David Iben put it well when he said, 'Volatility is not a risk we care about. What we care about is avoiding the permanent loss of capital.' So it seems the smart money knows that debt - which is usually involved in bankruptcies - is a very important factor, when you assess how risky a company is. Importantly, Hangzhou Heatwell Electric Heating Technology Co., Ltd. (SHSE:603075) does carry debt. But the more important question is: how much risk is that debt creating?
When Is Debt A Problem?
Debt assists a business until the business has trouble paying it off, either with new capital or with free cash flow. In the worst case scenario, a company can go bankrupt if it cannot pay its creditors. However, a more frequent (but still costly) occurrence is where a company must issue shares at bargain-basement prices, permanently diluting shareholders, just to shore up its balance sheet. Of course, plenty of companies use debt to fund growth, without any negative consequences. When we think about a company's use of debt, we first look at cash and debt together.
What Is Hangzhou Heatwell Electric Heating Technology's Net Debt?
As you can see below, at the end of June 2024, Hangzhou Heatwell Electric Heating Technology had CN¥370.2m of debt, up from CN¥346.4m a year ago. Click the image for more detail. However, it does have CN¥758.1m in cash offsetting this, leading to net cash of CN¥388.0m.
How Healthy Is Hangzhou Heatwell Electric Heating Technology's Balance Sheet?
Zooming in on the latest balance sheet data, we can see that Hangzhou Heatwell Electric Heating Technology had liabilities of CN¥819.1m due within 12 months and liabilities of CN¥14.2m due beyond that. Offsetting these obligations, it had cash of CN¥758.1m as well as receivables valued at CN¥631.9m due within 12 months. So it can boast CN¥556.8m more liquid assets than total liabilities.
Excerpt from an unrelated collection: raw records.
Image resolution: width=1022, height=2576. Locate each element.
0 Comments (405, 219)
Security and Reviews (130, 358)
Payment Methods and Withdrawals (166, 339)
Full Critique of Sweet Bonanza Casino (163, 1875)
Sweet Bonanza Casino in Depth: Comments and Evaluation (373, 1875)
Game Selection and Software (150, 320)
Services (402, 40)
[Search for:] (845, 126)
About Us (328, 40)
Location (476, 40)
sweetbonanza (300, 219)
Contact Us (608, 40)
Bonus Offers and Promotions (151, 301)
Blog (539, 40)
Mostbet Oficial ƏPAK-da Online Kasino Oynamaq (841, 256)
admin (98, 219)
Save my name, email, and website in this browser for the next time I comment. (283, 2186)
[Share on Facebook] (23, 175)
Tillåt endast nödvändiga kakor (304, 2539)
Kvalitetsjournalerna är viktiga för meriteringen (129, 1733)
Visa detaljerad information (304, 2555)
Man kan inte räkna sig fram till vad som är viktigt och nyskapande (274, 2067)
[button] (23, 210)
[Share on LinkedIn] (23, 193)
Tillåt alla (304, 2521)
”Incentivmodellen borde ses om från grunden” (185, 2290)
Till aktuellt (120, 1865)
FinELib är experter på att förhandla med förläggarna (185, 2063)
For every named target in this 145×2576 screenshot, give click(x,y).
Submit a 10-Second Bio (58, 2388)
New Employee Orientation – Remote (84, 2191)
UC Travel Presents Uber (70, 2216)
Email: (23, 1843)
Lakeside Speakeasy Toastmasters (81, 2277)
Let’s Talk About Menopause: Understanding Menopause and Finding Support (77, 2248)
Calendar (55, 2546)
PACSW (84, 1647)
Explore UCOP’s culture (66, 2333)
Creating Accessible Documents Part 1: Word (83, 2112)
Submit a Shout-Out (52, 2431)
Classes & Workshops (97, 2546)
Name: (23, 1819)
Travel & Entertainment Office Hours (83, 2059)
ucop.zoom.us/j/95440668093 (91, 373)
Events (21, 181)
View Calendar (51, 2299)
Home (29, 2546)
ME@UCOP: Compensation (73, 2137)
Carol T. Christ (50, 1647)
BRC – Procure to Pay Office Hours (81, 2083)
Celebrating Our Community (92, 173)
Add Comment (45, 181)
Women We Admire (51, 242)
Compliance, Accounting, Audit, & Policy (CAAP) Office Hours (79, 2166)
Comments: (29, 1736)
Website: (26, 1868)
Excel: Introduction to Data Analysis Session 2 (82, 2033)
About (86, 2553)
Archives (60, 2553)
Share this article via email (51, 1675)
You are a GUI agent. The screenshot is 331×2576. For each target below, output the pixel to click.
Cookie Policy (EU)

This short term liquidity is a sign that Hangzhou Heatwell Electric Heating Technology could probably pay off its debt with ease, as its balance sheet is far from stretched. Succinctly put, Hangzhou Heatwell Electric Heating Technology boasts net cash, so it's fair to say it does not have a heavy debt load!
Fortunately, Hangzhou Heatwell Electric Heating Technology grew its EBIT by 4.2% in the last year, making that debt load look even more manageable. When analysing debt levels, the balance sheet is the obvious place to start. But you can't view debt in total isolation; since Hangzhou Heatwell Electric Heating Technology will need earnings to service that debt. So if you're keen to discover more about its earnings, it might be worth checking out this graph of its long term earnings trend.
But our final consideration is also important, because a company cannot pay debt with paper profits; it needs cold hard cash. Hangzhou Heatwell Electric Heating Technology may have net cash on the balance sheet, but it is still interesting to look at how well the business converts its earnings before interest and tax (EBIT) to free cash flow, because that will influence both its need for, and its capacity to manage debt. Looking at the most recent three years, Hangzhou Heatwell Electric Heating Technology recorded free cash flow of 33% of its EBIT, which is weaker than we'd expect. That's not great, when it comes to paying down debt.
Summing Up
While we empathize with investors who find debt concerning, you should keep in mind that Hangzhou Heatwell Electric Heating Technology has net cash of CN¥388.0m, as well as more liquid assets than liabilities. On top of that, it increased its EBIT by 4.2% in the last twelve months. So we are not troubled with Hangzhou Heatwell Electric Heating Technology's debt use. When analysing debt levels, the balance sheet is the obvious place to start. But ultimately, every company can contain risks that exist outside of the balance sheet. For instance, we've identified 1 warning sign for Hangzhou Heatwell Electric Heating Technology that you should be aware of.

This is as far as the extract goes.